Broader geopolitical ripples extend beyond energy. The sanctions underscore Trump’s tactical pivot from his first term’s reluctance to penalize Russian business, driven by inflation worries that spiking prices could fuel domestic backlash. Now, with US shale output at record highs and LNG exports filling European voids, the administration bets on resilience. OPEC’s readiness to unwind cuts, as voiced by Kuwait’s oil minister, further cushions shocks. For Moscow, the hit to a sector funding a quarter of its budget could strain war efforts, especially with Ukrainian strikes on refineries already curbing output. Yet Russia’s economy, bolstered by wartime spending and Asian ties, shows adaptability; Putin floated concessions like returning deported children in reported peace feelers, but demands full Donetsk control as a precondition.

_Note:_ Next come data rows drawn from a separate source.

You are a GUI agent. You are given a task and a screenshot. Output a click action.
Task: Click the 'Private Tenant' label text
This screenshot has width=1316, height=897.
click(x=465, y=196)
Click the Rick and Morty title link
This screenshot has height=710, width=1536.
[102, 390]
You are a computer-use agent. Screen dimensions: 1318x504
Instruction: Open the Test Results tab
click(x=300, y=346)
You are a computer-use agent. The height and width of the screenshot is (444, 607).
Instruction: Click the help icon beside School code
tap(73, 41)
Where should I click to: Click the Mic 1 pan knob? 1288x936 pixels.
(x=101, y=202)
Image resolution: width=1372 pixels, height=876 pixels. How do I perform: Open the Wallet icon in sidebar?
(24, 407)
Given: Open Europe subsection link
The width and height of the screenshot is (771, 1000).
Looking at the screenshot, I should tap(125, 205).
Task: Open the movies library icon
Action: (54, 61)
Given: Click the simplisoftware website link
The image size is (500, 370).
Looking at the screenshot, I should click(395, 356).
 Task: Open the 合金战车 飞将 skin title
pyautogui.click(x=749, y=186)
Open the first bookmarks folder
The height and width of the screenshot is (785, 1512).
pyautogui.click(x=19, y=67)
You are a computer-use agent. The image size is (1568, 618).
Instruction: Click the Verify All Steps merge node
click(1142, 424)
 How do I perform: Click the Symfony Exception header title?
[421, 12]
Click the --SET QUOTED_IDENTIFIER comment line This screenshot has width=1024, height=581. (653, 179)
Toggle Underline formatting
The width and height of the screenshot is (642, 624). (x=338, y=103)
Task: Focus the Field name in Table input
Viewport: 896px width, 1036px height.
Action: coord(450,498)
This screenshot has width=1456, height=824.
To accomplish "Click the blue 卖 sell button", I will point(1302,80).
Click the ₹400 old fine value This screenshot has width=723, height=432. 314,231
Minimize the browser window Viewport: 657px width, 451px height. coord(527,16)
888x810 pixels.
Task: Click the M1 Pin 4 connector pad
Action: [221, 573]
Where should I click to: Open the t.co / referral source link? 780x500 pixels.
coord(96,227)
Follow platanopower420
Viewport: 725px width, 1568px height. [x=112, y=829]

India and China, caught in the crossfire, exemplify the sanctions’ leverage. New Delhi, balancing ties with Moscow forged in Soviet era arms deals, risks US ire that could derail a nascent trade pact worth billions. Prime Minister Narendra Modi assured Trump of compliance during recent calls, eyeing diversified supplies from Guyana and Nigeria. Beijing, less vocal, prioritizes stability; its pipeline imports from Russia via Power of Siberia continue unabated, insulating core needs. Both nations’ refiners, facing higher freight and premiums for Middle Eastern grades, may pass costs to consumers, but experts like those at Kpler foresee no supply crunch thanks to floating storage and arbitrage opportunities.

As winter looms, with Ukraine bracing for blackouts from targeted strikes on regional facilities, these measures test global solidarity. Zelenskyy’s 12 point peace blueprint, circulating among allies and calling for prisoner swaps and child repatriation, clashes with Kremlin red lines on NATO expansion and Ukrainian neutrality. Trump, chairing a proposed peace board, envisions enforcement through economic sticks, urging allies to adhere. Putin’s October 20 rhetoric, reiterating demands for the Dnipro River as a defensive line, signals no retreat. Yet the oil blacklist’s success hinges on enforcement: will secondary sanctions deter evaders, or will Russia’s Phase Zero hybrid tactics, including drone incursions over Europe, escalate?

Markets’ poise reflects diversified sources and innovation, from US fracking to Gulf LNG. For the war weary, it’s a reminder that economics can bend geopolitics, pressuring Putin toward talks without igniting broader flames. As Trump quipped on October 24, if Putin underestimates the pain, so much the better. The path to Kyiv’s salvation may yet run through Moscow’s pump prices, proving that in 2025’s volatile world, blacklisting barrels could light the way to peace.